# Brano del documento:
►

6ª domenica t.o. Mt 5,17-37

 
 

La giustizia di Dio è amore che perdona –

a cura di Don Luciano Condina –

Il lungo vangelo di questa domenica è tratto dal discorso della montagna. Non c’è lo spazio per poter anche solo sfiorare i numerosissimi temi presenti, dunque mi soffermo solo su uno. «Io vi dico: se la vostra giustizia non supererà quella degli scribi e dei farisei, non entrerete nel regno dei cieli» (Mt 5,20). Esiste dunque una giustizia che non è sufficiente a varcare la porta stretta che dà accesso al regno dei cieli. Chi lo abita? Coloro che sanno amare e vivono di amore. Qual è allora il limite della giustizia dei farisei? È la giustizia intesa secondo il mondo, ossia il categorico rispetto della legge. «Cercate invece, anzitutto, il regno di Dio e la sua giustizia, e tutte queste cose vi saranno date in aggiunta» (Mt 6,33), esorterà Gesù al capitolo successivo. Dunque vi è una giustizia peculiare del regno di Dio, diversa da quella degli scribi e dei farisei, i quali sostengono quella legale, che il mondo considera un valore.

Tra la giustizia del mondo e quella del regno dei cieli c’è un abisso, poiché la seconda prevede il perdono, un atto assolutamente inappropriato per la prima, in quanto significa violare il concetto che il colpevole debba pagare. La giustizia del regno di Dio non punta a far scontare una pena, ma a “salvare” il colpevole, a riabilitarlo totalmente; e l’unica cosa in grado di fare questo è il perdono, che è amore applicato alla giustizia.

◄

# Obiettivi:
[1] Secondo il brano del documento, da quale discorso è tratto il vangelo di questa domenica?
[2] Riporta tutti i riferimenti ai passi del Vangelo di Matteo che compaiono nel brano del documento.

# Sezione dati:
►

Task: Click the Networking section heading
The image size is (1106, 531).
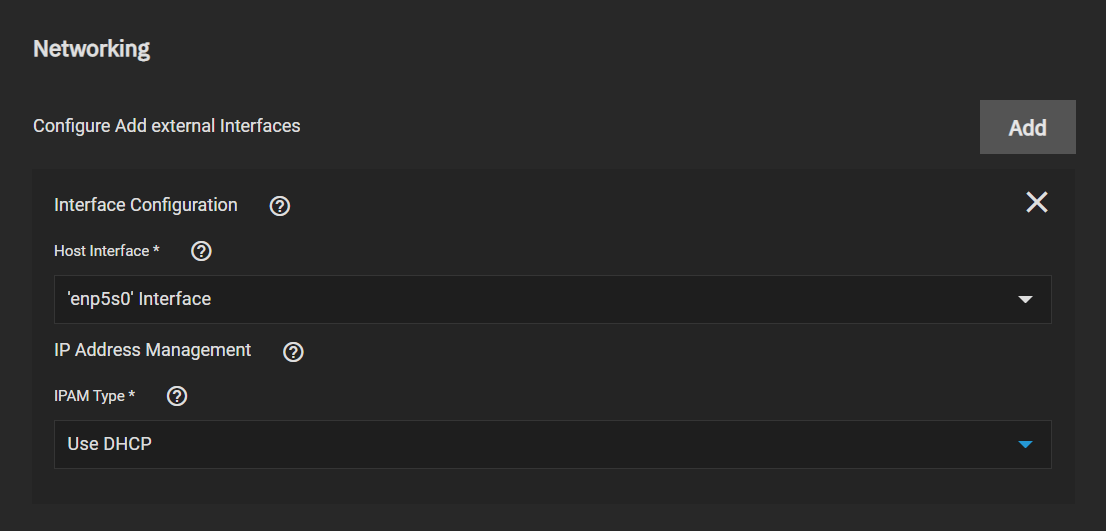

◄

# Soluzioni per compito:
[1] Dal discorso della montagna.

[2] Mt 5,17-37; Mt 5,20; Mt 6,33